OBJECTIVE - Swap "Screen dimensions" for "Display size" throughout all of the items below, leaving everything else as it is.

DATA ENTRIES -
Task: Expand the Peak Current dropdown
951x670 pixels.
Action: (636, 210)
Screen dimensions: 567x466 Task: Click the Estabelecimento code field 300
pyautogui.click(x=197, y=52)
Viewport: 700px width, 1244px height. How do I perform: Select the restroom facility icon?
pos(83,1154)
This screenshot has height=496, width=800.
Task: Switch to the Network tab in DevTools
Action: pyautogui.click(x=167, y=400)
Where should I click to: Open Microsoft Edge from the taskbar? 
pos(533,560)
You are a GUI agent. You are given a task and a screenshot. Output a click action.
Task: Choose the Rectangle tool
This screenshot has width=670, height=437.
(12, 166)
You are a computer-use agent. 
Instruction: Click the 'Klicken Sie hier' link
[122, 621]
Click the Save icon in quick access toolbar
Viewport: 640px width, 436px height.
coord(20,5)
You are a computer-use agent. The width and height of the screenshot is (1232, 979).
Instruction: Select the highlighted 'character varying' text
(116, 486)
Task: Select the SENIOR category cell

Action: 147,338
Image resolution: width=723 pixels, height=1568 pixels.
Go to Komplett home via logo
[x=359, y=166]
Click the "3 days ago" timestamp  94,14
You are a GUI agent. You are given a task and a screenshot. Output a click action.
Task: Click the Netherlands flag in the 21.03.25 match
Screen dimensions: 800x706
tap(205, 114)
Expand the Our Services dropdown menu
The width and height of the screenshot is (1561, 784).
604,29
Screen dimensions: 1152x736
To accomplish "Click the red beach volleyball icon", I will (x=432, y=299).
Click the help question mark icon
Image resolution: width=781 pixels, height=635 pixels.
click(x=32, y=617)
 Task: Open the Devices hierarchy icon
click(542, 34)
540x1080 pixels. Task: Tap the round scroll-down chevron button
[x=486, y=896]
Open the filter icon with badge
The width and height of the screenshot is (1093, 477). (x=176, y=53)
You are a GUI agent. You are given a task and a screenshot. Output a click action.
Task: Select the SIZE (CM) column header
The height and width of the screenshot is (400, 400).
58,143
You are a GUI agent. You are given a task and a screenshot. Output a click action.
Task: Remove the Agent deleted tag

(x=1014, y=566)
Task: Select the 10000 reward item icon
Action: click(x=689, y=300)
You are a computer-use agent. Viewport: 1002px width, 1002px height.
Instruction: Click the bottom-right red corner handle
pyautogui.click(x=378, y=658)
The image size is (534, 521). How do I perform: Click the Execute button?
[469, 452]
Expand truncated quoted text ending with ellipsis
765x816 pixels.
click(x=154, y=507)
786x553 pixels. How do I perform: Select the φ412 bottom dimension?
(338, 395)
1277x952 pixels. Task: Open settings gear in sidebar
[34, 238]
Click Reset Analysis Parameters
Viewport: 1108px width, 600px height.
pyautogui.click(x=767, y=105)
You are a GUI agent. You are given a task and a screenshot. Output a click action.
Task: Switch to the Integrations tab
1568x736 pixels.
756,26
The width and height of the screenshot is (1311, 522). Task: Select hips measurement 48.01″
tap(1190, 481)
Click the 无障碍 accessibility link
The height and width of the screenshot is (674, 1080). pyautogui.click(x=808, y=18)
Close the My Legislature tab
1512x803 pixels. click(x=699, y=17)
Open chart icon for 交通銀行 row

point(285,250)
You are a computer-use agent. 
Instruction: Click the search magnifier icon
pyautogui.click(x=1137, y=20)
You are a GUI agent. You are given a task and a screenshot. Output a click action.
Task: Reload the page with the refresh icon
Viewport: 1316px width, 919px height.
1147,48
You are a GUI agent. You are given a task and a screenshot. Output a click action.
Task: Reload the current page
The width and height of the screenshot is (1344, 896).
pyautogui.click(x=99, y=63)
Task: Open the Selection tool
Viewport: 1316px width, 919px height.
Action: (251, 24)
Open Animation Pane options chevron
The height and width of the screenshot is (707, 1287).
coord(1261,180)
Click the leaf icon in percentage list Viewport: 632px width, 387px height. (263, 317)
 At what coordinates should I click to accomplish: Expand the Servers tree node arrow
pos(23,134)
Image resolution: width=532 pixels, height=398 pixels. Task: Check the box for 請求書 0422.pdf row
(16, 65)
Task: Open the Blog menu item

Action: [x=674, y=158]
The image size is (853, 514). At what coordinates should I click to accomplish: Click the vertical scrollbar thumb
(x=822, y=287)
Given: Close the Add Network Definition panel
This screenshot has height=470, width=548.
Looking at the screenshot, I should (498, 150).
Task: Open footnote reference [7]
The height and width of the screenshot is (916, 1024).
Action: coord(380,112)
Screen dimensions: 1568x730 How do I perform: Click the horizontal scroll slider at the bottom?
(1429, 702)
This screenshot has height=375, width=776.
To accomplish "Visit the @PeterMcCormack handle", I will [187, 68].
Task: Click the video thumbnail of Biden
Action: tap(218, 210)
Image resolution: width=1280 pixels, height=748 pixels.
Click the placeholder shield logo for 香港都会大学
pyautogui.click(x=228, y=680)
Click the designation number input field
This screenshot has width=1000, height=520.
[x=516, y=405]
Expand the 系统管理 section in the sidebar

RESPONSE FOR THIS EXERCISE -
Task: Expand the Peak Current dropdown
951x670 pixels.
Action: (636, 210)
Display size: 567x466 Task: Click the Estabelecimento code field 300
pyautogui.click(x=197, y=52)
Viewport: 700px width, 1244px height. How do I perform: Select the restroom facility icon?
pos(83,1154)
This screenshot has height=496, width=800.
Task: Switch to the Network tab in DevTools
Action: pyautogui.click(x=167, y=400)
Where should I click to: Open Microsoft Edge from the taskbar? 
pos(533,560)
You are a GUI agent. You are given a task and a screenshot. Output a click action.
Task: Choose the Rectangle tool
This screenshot has width=670, height=437.
(12, 166)
You are a computer-use agent. 
Instruction: Click the 'Klicken Sie hier' link
[122, 621]
Click the Save icon in quick access toolbar
Viewport: 640px width, 436px height.
coord(20,5)
You are a computer-use agent. The width and height of the screenshot is (1232, 979).
Instruction: Select the highlighted 'character varying' text
(116, 486)
Task: Select the SENIOR category cell

Action: 147,338
Image resolution: width=723 pixels, height=1568 pixels.
Go to Komplett home via logo
[x=359, y=166]
Click the "3 days ago" timestamp  94,14
You are a GUI agent. You are given a task and a screenshot. Output a click action.
Task: Click the Netherlands flag in the 21.03.25 match
Display size: 800x706
tap(205, 114)
Expand the Our Services dropdown menu
The width and height of the screenshot is (1561, 784).
604,29
Display size: 1152x736
To accomplish "Click the red beach volleyball icon", I will (x=432, y=299).
Click the help question mark icon
Image resolution: width=781 pixels, height=635 pixels.
click(x=32, y=617)
 Task: Open the Devices hierarchy icon
click(542, 34)
540x1080 pixels. Task: Tap the round scroll-down chevron button
[x=486, y=896]
Open the filter icon with badge
The width and height of the screenshot is (1093, 477). (x=176, y=53)
You are a GUI agent. You are given a task and a screenshot. Output a click action.
Task: Select the SIZE (CM) column header
The height and width of the screenshot is (400, 400).
58,143
You are a GUI agent. You are given a task and a screenshot. Output a click action.
Task: Remove the Agent deleted tag

(x=1014, y=566)
Task: Select the 10000 reward item icon
Action: click(x=689, y=300)
You are a computer-use agent. Viewport: 1002px width, 1002px height.
Instruction: Click the bottom-right red corner handle
pyautogui.click(x=378, y=658)
The image size is (534, 521). How do I perform: Click the Execute button?
[469, 452]
Expand truncated quoted text ending with ellipsis
765x816 pixels.
click(x=154, y=507)
786x553 pixels. How do I perform: Select the φ412 bottom dimension?
(338, 395)
1277x952 pixels. Task: Open settings gear in sidebar
[34, 238]
Click Reset Analysis Parameters
Viewport: 1108px width, 600px height.
pyautogui.click(x=767, y=105)
You are a GUI agent. You are given a task and a screenshot. Output a click action.
Task: Switch to the Integrations tab
1568x736 pixels.
756,26
The width and height of the screenshot is (1311, 522). Task: Select hips measurement 48.01″
tap(1190, 481)
Click the 无障碍 accessibility link
The height and width of the screenshot is (674, 1080). pyautogui.click(x=808, y=18)
Close the My Legislature tab
1512x803 pixels. click(x=699, y=17)
Open chart icon for 交通銀行 row

point(285,250)
You are a computer-use agent. 
Instruction: Click the search magnifier icon
pyautogui.click(x=1137, y=20)
You are a GUI agent. You are given a task and a screenshot. Output a click action.
Task: Reload the page with the refresh icon
Viewport: 1316px width, 919px height.
1147,48
You are a GUI agent. You are given a task and a screenshot. Output a click action.
Task: Reload the current page
The width and height of the screenshot is (1344, 896).
pyautogui.click(x=99, y=63)
Task: Open the Selection tool
Viewport: 1316px width, 919px height.
Action: (251, 24)
Open Animation Pane options chevron
The height and width of the screenshot is (707, 1287).
coord(1261,180)
Click the leaf icon in percentage list Viewport: 632px width, 387px height. (263, 317)
 At what coordinates should I click to accomplish: Expand the Servers tree node arrow
pos(23,134)
Image resolution: width=532 pixels, height=398 pixels. Task: Check the box for 請求書 0422.pdf row
(16, 65)
Task: Open the Blog menu item

Action: [x=674, y=158]
The image size is (853, 514). At what coordinates should I click to accomplish: Click the vertical scrollbar thumb
(x=822, y=287)
Given: Close the Add Network Definition panel
This screenshot has height=470, width=548.
Looking at the screenshot, I should (498, 150).
Task: Open footnote reference [7]
The height and width of the screenshot is (916, 1024).
Action: coord(380,112)
Display size: 1568x730 How do I perform: Click the horizontal scroll slider at the bottom?
(1429, 702)
This screenshot has height=375, width=776.
To accomplish "Visit the @PeterMcCormack handle", I will [187, 68].
Task: Click the video thumbnail of Biden
Action: tap(218, 210)
Image resolution: width=1280 pixels, height=748 pixels.
Click the placeholder shield logo for 香港都会大学
pyautogui.click(x=228, y=680)
Click the designation number input field
This screenshot has width=1000, height=520.
[x=516, y=405]
Expand the 系统管理 section in the sidebar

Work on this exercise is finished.